▶ Exercise passage
To demonstrate the etiologic agents and home environmental characteristics of cases of summer-type hypersensitivity penumonitis, mycological studies were carried out in 22 homes of patients and 195 homes of controls.
Indoor sampling was performed by open plate culture, house dust culture and swab culture in 10 homes of 14 patients with summer-type hypersensitivity pneumonitis admitted in our hospital (group 1), but in the 12 homes of 13 patients admitted in other hospitals (group 2) sampling was only by house dust culture, and in 195 homes of controls (group 3) sampling was performed by one or two of the three culture methods.
We isolated 2, 507 strains of fungi including 302 strains of yeasts from the 22 homes of patients and 9, 371 strains of fungi including 962 strains of yeasts from the 195 homes of controls. All yeasts were identified and, as for the 302 strains of yeasts isolated from homes of patients, were examined immunologically with respect to the specific antibody activities in the sera of patients with the indirect fluorescent antibody (IFA) method.
The incidence of genera
Trichosporon was significantly higher in patients′ homes than controls′ as assessed by every culture method.
T. cutaneum was isolated from 7 of 10 homes in group 1, and 4 of 12 homes in group 2, but no
T. cutaneum was isolated from 195 homes in group 3. Among the isolated yeasts from the patients' homes, 23 strains were reactive to patients' sera at 1:128 or higher in IFA titers; 10 were
T. cutaneum isolated from 10 homes of 14 patients, but the other 13 were each a different species isolated from 10 different homes. The colonizing places of
T. cutaneum; old damp wood of bathrooms or/and kitchens, bed clothes, floor mats (tatami) of living rooms and budgerigar droppings; were revealed by the swab culture method.
These results confirmed that
T. cutaneum was a major etiologic agent of summer-type hypersensitivity pneumonitis.

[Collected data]
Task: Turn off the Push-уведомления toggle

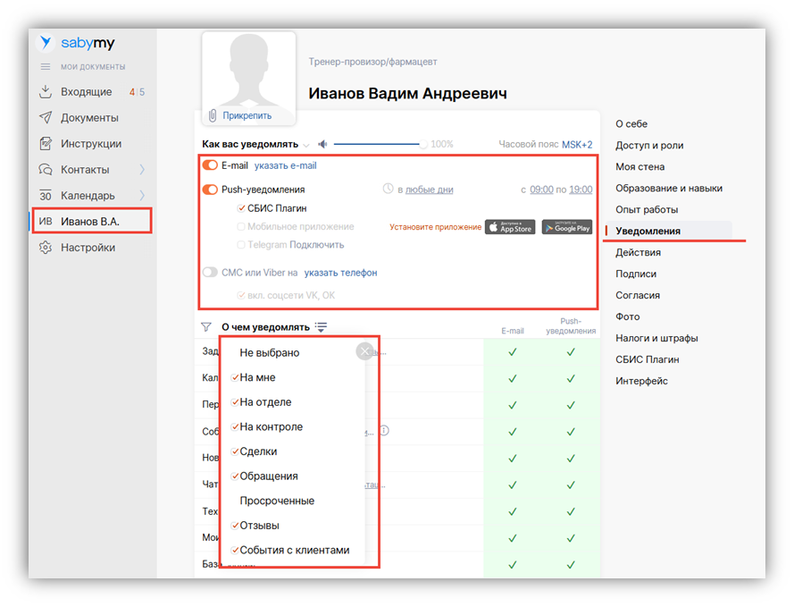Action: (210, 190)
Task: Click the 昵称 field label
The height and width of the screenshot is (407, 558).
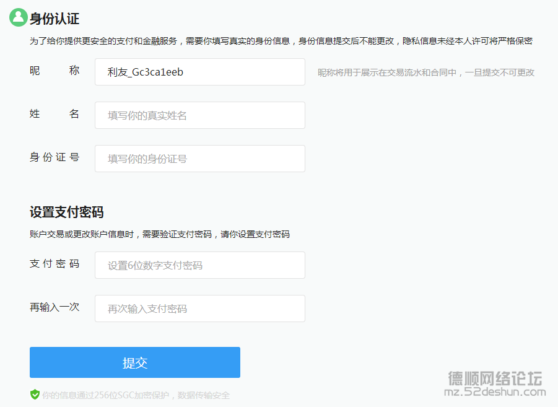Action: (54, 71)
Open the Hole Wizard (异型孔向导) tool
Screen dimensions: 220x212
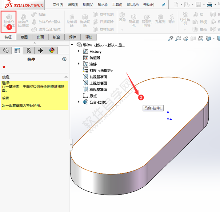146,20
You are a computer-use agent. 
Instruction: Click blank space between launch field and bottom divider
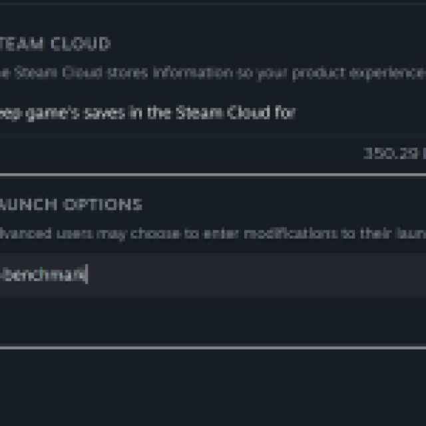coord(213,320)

▶ Problem 1
Decide whether each statement agrees with the pneumonitis abstract. Answer yes or no, and quote the words from the abstract that settle it.
(a) In the homes of group 2, sampling was done only by house dust culture.
(b) The yeasts from control homes were tested against the sera of patients.
(c) Swab culture showed that budgerigar droppings were one of the places where T. cutaneum lived.
▶ Problem 2
Answer these questions from the pneumonitis abstract.
(a) How many homes of controls were studied?
(b) How many of the yeasts from patients' homes reacted to patients' sera at 1:128 or higher in IFA titers?
(c) In how many of the group 1 homes was T. cutaneum found?
Work only from the pneumonitis abstract.

▶ Task output 1
(a) Yes: "sampling was only by house dust culture"
(b) No: "as for the 302 strains of yeasts isolated from homes of patients, were examined immunologically"
(c) Yes: "floor mats (tatami) of living rooms and budgerigar droppings; were revealed by the swab culture method."

▶ Task output 2
(a) 195
(b) 23
(c) 7 of 10